I've said flush (and had this argument). I think I was thinking flush, like you would flush birds out of a bush when you're hunting. But I could have made that reasoning up.

Cath@VWXYNot? said...

Flesh and piece, for sure.

Other pet peeves: "here here!", said in agreement (it's "hear hear!", as in "I hear what you're saying". And "common" used in place of "come on".

Yay, pedantry!

JaneB said...

LATE! Flesh and piece for me.

students who confuse effect and affect drive me nuts

Manor/manner, floor/flaw and for some reason (dear students) value/valve (what exactly is a pH valve??)

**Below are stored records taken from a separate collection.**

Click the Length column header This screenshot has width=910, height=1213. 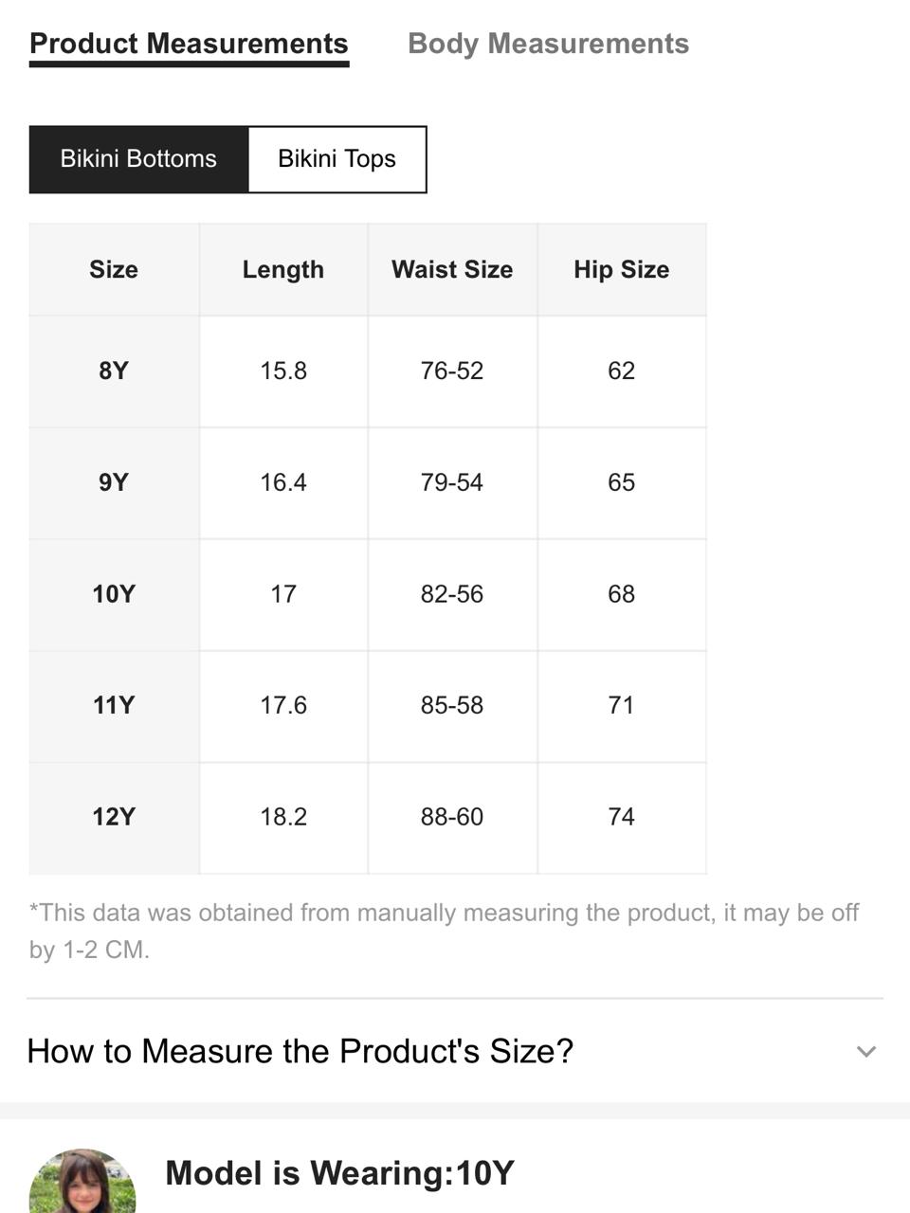point(283,270)
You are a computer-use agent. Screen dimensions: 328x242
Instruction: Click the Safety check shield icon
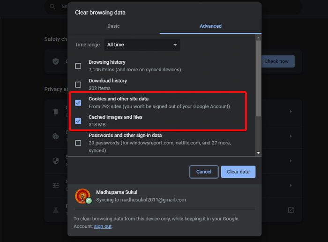pyautogui.click(x=56, y=61)
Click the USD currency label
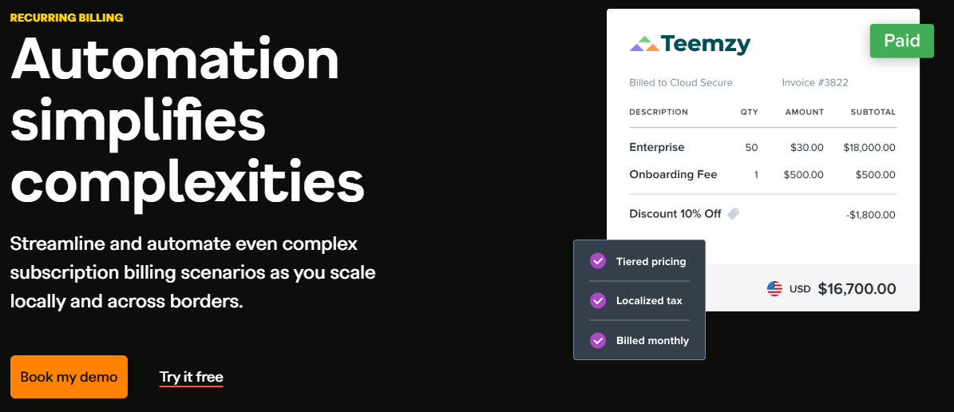The width and height of the screenshot is (954, 412). 800,289
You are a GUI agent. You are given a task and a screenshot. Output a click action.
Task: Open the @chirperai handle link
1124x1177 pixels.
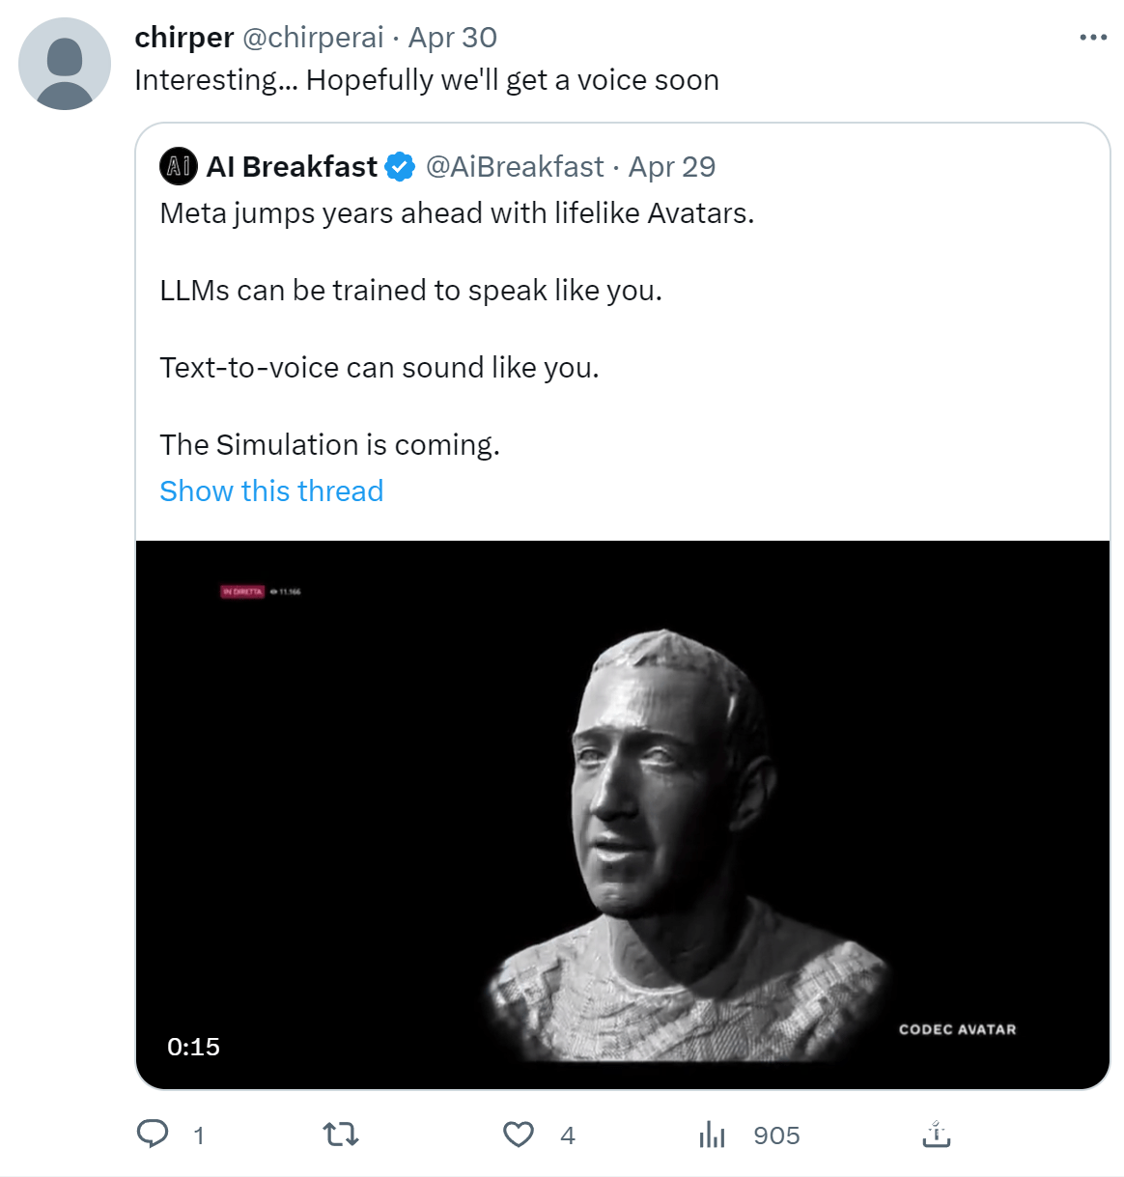point(313,38)
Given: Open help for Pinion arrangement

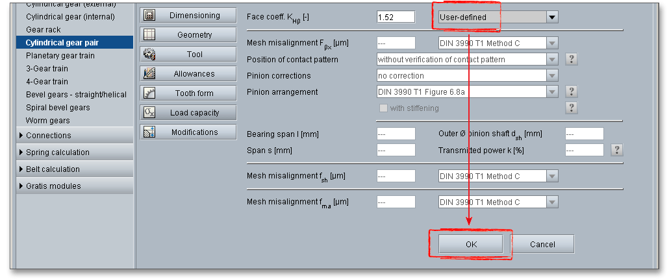Looking at the screenshot, I should coord(572,91).
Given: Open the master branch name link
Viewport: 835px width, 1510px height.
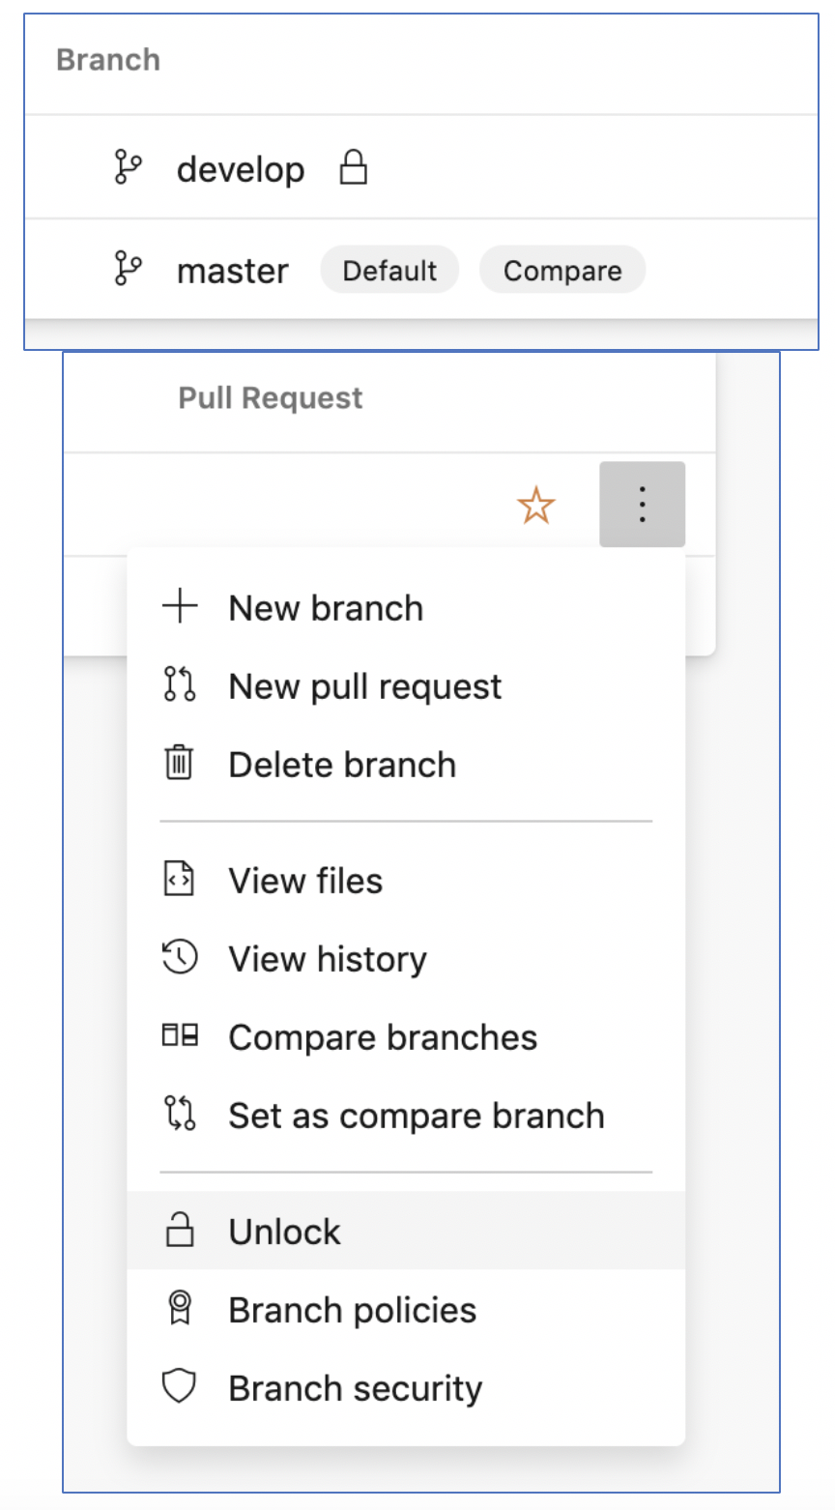Looking at the screenshot, I should tap(232, 271).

Though I rather enjoy the ones who insist that this feature is 'defiantly' present rather than 'definitely' present...

BuoyantOne said...
This comment has been removed by the author.
BuoyantOne said...

I'd say "flesh" and "piece". Out of curiosity I consulted my best (and possibly only) friend, the Concise Oxford English Dictionary, who had the following to say:

Flesh
flesh something out - add more details to something
(nothing relevant under flush)

Piece
say one's piece - give one's opinion or make a prepared statement

Peace
hold one's peace - remain silent
make (one's) peace - become reconciled

But I've seen that "say one's peace" is also rather widespread these days on the internetz, so I'd say they're both accepted versions! (some say with slightly different connotations, say one's peace = say that which gives one peace. To me that sounds like a modern construction, but then what's wrong with that?)